Pertemuan yang berlangsung di ruang kerja pemerintah daerah itu membahas koordinasi distribusi BBM dan LPG di wilayah Maluku Tenggara yang belakangan dikeluhkan masyarakat.
Hadir dalam pertemuan tersebut Sales Area Manager Retail Maluku Aria Aditya dan Sales Branch Manager Maluku II Yasyfa M. Putra.
Dalam kesempatan itu, Pemerintah Kabupaten Maluku Tenggara menyampaikan sejumlah persoalan terkait kelangkaan minyak tanah yang dinilai berdampak langsung terhadap kebutuhan rumah tangga, pelaku usaha mikro kecil dan menengah (UMKM), hingga nelayan.

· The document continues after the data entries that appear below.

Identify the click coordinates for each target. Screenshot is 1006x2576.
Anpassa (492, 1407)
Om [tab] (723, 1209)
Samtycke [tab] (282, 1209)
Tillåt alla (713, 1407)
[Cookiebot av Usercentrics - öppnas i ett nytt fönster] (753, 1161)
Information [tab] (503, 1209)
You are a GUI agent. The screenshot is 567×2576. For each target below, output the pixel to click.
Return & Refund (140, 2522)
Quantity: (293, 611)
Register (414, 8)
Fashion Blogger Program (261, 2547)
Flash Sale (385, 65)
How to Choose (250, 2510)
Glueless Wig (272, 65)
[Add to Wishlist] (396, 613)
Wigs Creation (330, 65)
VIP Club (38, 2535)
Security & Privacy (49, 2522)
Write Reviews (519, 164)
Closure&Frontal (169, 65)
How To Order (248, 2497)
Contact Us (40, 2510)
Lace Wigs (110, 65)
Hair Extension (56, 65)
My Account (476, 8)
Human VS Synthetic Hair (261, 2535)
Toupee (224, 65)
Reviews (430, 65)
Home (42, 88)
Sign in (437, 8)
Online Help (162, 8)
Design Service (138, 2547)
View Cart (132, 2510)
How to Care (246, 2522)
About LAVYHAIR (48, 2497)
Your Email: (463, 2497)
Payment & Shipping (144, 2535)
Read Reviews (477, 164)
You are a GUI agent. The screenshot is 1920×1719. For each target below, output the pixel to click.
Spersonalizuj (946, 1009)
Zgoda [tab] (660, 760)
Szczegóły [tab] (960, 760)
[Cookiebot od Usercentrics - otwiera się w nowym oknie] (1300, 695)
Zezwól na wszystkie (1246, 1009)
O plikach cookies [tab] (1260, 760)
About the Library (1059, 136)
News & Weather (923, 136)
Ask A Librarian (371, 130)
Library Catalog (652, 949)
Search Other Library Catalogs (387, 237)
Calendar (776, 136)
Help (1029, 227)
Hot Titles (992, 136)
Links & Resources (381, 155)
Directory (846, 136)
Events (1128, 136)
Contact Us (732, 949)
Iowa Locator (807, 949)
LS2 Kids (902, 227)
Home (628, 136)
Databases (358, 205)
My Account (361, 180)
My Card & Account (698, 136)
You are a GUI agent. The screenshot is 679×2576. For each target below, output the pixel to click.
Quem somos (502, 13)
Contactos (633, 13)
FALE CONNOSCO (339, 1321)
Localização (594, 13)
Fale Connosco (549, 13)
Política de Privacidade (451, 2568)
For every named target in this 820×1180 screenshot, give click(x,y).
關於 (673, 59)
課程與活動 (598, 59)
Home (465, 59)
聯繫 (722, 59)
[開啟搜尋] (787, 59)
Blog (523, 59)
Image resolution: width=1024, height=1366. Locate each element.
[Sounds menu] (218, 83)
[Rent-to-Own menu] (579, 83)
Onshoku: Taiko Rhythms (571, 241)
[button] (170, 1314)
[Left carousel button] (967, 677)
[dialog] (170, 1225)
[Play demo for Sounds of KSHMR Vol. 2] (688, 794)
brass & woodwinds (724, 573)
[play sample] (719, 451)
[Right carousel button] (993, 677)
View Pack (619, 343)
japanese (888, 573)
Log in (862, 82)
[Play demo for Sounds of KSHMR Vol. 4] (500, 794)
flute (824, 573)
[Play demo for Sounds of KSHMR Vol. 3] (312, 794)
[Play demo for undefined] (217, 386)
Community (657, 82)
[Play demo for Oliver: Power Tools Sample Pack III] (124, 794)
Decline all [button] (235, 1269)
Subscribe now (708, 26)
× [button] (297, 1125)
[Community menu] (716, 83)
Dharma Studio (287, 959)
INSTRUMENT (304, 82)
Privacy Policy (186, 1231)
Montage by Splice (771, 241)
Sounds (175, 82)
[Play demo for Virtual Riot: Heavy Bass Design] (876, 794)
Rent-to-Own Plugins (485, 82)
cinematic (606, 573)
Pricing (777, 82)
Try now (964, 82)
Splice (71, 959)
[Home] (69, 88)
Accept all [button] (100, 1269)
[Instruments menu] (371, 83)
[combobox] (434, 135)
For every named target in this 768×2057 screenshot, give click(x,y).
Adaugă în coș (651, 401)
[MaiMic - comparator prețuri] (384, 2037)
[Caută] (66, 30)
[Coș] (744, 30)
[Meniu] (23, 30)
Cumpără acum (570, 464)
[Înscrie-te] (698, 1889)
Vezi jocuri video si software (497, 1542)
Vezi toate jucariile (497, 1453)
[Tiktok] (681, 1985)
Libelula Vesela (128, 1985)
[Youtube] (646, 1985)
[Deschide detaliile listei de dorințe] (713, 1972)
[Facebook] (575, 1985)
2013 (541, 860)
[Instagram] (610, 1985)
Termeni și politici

“Kondisi kelangkaan minyak tanah sangat berdampak terhadap kebutuhan rumah tangga, UMKM kecil maupun nelayan di Maluku Tenggara,” kata Charlos Viali Rahantoknam.
Menurut dia, keterbatasan pasokan BBM dan LPG tidak hanya mengganggu kebutuhan masyarakat sehari-hari, tetapi juga mempengaruhi aktivitas ekonomi masyarakat di wilayah kepulauan tersebut.
“Selain kebutuhan rumah tangga terganggu, para nelayan dan pelaku usaha kecil juga mengalami kesulitan dalam menjalankan aktivitas ekonomi sehari-hari,” ujarnya.
Pemerintah daerah juga menyoroti kebijakan kuota distribusi BBM yang dinilai belum sepenuhnya mempertimbangkan kondisi geografis dan kebutuhan riil masyarakat Maluku Tenggara.
Menurut Charlos, kuota distribusi seharusnya memperhatikan jumlah penduduk, jumlah ohoi, aktivitas usaha masyarakat, serta luas wilayah kabupaten yang terdiri atas kawasan kepulauan.
Ia berharap PT Pertamina Patra Niaga dapat memberikan perhatian khusus terhadap distribusi energi di Maluku Tenggara agar persoalan kelangkaan BBM dan LPG dapat segera diatasi.
“Kami berharap Pertamina dapat memberikan perhatian khusus agar persoalan kelangkaan BBM dan LPG di Maluku Tenggara segera diatasi,” katanya.